## What the exercise asks
Take each line from the entries that holds "agent" and copy it out.

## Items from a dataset

*** Begin section ***

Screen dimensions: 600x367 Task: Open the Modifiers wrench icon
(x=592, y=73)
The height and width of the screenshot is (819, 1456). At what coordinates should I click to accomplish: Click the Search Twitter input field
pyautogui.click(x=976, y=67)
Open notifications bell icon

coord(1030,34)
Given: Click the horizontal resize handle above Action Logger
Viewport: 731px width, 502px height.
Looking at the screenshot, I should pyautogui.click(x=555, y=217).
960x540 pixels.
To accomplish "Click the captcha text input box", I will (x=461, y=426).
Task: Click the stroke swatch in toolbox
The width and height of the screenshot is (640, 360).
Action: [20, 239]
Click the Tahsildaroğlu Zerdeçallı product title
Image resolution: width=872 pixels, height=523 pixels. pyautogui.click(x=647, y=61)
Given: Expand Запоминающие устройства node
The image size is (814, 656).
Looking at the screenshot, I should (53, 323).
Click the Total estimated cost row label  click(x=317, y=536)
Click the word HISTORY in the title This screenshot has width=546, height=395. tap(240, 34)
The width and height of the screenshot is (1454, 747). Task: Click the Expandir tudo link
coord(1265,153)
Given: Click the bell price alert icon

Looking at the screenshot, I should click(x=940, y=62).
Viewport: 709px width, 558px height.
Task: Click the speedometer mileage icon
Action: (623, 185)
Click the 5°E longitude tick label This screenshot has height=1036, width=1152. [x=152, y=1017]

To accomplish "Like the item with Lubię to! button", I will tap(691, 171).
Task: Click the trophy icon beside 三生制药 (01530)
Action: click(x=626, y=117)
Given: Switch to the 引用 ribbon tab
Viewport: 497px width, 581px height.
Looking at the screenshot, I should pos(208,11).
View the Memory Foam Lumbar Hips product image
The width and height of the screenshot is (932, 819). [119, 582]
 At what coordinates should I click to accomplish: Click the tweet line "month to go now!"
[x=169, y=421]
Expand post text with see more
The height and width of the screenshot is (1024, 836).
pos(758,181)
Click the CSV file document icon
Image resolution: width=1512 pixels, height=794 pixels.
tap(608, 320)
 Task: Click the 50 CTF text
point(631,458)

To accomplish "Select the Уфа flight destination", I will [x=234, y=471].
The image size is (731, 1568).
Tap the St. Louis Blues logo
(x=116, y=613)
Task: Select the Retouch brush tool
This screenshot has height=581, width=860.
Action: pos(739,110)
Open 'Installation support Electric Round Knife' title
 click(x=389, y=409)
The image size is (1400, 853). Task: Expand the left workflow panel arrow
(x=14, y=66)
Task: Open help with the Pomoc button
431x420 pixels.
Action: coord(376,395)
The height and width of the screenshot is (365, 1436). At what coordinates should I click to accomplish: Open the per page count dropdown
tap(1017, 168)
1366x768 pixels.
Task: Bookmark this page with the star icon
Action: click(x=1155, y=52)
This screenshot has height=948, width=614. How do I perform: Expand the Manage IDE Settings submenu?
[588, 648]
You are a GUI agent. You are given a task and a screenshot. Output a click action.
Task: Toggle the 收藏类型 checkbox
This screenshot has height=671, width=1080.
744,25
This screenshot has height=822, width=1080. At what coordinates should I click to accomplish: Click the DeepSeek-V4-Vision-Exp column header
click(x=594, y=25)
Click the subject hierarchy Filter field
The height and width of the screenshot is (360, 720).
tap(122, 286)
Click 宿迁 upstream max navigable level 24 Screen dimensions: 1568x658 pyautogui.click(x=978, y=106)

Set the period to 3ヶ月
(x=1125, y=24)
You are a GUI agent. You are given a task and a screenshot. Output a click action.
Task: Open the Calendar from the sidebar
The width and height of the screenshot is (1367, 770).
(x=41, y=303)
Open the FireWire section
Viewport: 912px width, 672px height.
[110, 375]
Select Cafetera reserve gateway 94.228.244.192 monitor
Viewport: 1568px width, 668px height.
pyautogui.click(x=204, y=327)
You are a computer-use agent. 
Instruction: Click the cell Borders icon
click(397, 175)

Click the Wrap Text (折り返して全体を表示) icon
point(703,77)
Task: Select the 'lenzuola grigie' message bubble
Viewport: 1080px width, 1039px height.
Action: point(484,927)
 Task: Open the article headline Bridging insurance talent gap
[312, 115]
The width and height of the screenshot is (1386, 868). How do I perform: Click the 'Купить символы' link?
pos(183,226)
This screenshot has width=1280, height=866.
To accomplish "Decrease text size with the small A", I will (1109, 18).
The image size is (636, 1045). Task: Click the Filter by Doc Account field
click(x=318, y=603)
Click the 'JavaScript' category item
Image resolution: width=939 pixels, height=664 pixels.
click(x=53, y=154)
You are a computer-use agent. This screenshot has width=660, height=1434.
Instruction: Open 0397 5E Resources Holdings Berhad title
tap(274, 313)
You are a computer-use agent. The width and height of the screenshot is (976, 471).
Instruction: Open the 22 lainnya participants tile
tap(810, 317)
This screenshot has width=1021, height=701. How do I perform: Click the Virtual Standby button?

*** End section ***

## Response box
You are a GUI agent. You are given a task and a screenshot. Output a click action.
You are a GUI agent. You are given a task and a screenshot. Output a click action.
You are a computer-use agent. 
You are a computer-use agent. This screenshot has width=660, height=1434.
You are a computer-use agent. The width and height of the screenshot is (976, 471).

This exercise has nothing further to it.